Coupled Eulerian-Lagrangian (CEL) Modeling of Material Flow in Dissimilar Friction Stir Welding of Aluminum Alloys

Abstract

In this work, the finite element simulation of dissimilar friction stir welding process is investigated. The welded materials are AA 6061-T6 and AA 7075-T6 aluminum alloys. For this purpose, a 3D coupled thermo-mechanical finite element model is developed according to the Coupled Eulerian-Lagrangian (CEL) method. The CEL method has the advantages of both Lagrangian and Eulerian approaches, which means it can simultaneously solve the singularity in the large deformation problems and describe the physical boundary of the material accurately. In this paper, the effects of the position of the harder material (AA 7075-T6 aluminum alloy) and the tool pin profile on the temperature distribution and material flow in the weld metal and heat affected zone (HAZ) are investigated.
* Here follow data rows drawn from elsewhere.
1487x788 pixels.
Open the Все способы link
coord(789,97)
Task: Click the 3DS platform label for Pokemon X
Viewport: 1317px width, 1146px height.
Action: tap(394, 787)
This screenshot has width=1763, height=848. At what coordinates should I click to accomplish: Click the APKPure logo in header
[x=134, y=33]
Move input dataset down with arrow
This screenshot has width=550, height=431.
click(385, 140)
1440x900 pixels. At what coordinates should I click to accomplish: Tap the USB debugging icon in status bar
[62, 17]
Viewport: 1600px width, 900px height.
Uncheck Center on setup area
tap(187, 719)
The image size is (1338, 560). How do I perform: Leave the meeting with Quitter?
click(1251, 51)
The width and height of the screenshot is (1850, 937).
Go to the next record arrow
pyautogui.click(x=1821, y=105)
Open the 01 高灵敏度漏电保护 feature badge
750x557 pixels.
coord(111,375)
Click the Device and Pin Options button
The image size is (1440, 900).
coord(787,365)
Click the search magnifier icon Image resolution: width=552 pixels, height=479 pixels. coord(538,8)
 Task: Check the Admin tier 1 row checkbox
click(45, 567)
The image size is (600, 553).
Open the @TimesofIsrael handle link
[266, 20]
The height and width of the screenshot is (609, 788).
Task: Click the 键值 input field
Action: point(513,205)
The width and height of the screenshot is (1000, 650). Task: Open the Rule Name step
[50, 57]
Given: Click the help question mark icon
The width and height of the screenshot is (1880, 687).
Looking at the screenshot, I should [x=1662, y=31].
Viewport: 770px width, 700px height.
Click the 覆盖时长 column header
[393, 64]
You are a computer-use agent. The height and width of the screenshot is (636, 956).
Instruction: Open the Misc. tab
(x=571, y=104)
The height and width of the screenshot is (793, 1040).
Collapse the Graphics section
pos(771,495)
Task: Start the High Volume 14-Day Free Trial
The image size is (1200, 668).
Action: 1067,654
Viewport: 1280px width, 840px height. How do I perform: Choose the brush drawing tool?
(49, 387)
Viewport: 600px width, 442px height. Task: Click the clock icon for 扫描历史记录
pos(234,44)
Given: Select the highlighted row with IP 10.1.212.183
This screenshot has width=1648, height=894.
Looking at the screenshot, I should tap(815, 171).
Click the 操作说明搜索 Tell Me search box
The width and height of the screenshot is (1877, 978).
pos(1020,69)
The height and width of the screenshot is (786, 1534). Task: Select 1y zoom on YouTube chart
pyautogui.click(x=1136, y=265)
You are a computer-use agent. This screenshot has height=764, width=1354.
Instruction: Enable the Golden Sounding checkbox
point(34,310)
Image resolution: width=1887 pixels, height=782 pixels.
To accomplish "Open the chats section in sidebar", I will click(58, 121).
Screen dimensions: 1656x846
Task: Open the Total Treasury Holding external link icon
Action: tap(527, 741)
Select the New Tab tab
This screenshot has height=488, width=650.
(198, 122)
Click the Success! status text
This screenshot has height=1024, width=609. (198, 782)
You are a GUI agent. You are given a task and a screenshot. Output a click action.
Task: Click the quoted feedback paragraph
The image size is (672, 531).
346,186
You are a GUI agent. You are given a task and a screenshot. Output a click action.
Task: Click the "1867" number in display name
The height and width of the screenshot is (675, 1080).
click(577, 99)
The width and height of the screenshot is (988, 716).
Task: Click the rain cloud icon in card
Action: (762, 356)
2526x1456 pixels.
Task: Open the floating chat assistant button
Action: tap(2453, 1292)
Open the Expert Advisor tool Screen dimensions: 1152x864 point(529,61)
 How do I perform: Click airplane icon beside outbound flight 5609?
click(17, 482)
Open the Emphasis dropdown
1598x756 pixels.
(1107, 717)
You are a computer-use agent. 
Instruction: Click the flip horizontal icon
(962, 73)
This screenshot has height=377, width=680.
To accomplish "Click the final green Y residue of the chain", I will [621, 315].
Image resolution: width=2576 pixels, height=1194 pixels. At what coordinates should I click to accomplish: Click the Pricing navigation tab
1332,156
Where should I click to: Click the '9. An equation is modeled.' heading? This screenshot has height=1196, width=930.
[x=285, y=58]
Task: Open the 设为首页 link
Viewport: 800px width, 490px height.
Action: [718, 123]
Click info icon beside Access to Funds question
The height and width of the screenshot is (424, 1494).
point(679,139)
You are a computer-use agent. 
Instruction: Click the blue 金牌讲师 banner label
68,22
The results show that the material velocity around the FSW tool is found to be higher using a grooved pin profile. Moreover, placing the harder material at the advancing side results in slightly lower process temperatures in comparison to the estimated temperature when the material is placed at the retreating side for all types of tool profiles. It has been proved that if the AA 7075-T6 aluminum alloy is at the advancing side, mixing happens in a thin layer below the tool shoulder, and the penetration of the harder material into the retreating side is found to be limited. In addition, good agreement between the temperature distribution obtained from the experimental measurements and numerical simulations is achieved and the accuracy of the numerical model is confirmed.